[Task] Search the entries below for the string "computer" and copy the lines that hold it.

------ Information provided ------

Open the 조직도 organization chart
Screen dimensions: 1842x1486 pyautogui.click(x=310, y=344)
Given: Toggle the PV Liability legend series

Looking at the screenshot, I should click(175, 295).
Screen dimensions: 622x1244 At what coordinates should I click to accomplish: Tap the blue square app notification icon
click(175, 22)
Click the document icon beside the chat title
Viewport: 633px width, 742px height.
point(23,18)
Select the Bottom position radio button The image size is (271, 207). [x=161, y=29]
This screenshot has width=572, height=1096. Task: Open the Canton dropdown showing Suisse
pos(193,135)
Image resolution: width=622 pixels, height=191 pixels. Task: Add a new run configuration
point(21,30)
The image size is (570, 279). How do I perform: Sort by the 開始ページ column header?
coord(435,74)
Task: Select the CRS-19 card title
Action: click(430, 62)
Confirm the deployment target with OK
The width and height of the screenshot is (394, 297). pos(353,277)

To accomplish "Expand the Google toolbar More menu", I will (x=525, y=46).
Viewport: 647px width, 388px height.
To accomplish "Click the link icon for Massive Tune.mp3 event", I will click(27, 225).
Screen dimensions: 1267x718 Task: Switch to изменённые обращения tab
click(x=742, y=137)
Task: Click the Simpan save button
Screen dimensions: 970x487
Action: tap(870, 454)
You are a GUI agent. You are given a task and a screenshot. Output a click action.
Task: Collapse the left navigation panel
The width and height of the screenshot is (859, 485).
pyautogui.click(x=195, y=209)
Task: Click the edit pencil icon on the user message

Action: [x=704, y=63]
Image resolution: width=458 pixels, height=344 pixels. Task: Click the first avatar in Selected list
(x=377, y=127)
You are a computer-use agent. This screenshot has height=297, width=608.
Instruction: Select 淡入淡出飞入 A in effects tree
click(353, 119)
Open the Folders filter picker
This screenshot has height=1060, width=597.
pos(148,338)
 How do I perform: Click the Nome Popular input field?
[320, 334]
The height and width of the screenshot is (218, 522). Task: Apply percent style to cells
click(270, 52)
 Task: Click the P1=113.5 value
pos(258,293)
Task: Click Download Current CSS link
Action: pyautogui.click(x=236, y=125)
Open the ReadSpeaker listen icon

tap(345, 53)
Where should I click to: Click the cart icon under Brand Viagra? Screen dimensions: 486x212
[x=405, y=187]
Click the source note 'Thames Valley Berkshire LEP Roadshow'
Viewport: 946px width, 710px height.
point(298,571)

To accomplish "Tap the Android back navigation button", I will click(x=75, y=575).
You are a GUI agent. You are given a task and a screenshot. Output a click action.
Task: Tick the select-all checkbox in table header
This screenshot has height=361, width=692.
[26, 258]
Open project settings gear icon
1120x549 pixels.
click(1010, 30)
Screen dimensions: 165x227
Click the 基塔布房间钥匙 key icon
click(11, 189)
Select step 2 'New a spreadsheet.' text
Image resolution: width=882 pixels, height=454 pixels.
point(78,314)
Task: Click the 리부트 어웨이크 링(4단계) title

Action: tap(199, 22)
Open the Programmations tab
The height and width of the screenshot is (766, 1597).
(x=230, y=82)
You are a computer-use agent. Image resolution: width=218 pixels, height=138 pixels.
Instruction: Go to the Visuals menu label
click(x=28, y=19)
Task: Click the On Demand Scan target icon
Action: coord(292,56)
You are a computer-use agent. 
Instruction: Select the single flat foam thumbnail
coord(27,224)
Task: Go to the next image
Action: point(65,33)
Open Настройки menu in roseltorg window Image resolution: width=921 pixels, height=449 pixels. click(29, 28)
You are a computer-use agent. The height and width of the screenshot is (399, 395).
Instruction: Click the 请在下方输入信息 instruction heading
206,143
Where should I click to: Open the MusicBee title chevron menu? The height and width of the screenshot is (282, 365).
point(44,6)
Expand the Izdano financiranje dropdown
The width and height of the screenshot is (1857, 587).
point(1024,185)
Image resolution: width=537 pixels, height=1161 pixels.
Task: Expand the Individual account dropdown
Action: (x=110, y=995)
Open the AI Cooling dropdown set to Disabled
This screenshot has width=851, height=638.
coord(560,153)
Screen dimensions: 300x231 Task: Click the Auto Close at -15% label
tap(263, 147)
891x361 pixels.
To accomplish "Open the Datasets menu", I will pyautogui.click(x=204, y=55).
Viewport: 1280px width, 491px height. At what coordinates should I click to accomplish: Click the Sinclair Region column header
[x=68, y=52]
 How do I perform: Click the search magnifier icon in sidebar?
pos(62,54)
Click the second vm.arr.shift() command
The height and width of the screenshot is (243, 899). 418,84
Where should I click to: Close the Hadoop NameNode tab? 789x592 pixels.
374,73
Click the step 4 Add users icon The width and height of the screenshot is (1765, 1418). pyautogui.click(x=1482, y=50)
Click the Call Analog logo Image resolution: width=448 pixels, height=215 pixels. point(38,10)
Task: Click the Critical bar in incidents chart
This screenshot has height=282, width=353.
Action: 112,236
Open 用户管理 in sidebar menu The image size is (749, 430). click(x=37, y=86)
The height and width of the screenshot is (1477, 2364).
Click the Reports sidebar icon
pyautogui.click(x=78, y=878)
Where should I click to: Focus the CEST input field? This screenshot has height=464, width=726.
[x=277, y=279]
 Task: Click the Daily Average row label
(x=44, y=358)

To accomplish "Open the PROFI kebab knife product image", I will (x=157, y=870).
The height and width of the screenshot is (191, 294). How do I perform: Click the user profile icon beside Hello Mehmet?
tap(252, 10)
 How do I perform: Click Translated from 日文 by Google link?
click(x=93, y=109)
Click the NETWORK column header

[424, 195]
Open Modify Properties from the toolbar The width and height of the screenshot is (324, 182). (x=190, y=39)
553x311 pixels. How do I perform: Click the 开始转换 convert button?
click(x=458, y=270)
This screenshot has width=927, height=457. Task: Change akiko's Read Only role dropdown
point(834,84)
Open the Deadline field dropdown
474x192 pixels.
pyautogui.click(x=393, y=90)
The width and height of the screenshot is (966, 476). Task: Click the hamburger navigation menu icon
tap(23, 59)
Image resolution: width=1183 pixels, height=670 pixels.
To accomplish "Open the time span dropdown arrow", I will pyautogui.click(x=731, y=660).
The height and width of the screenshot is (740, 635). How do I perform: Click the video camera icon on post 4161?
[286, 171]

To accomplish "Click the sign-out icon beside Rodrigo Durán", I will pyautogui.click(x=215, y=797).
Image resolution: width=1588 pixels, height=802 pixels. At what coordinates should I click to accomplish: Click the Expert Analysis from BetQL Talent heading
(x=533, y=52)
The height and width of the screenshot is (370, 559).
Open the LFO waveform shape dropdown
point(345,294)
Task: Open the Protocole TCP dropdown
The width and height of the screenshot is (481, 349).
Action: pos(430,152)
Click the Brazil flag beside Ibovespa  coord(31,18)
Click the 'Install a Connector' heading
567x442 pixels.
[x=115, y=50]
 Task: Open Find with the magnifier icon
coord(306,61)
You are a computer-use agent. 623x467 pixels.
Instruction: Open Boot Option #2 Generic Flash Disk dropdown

------

[Output below]
You are a computer-use agent. This screenshot has height=297, width=608.
You are a computer-use agent. Image resolution: width=218 pixels, height=138 pixels.
You are a computer-use agent. 
You are a computer-use agent. The height and width of the screenshot is (399, 395).
You are a computer-use agent. 623x467 pixels.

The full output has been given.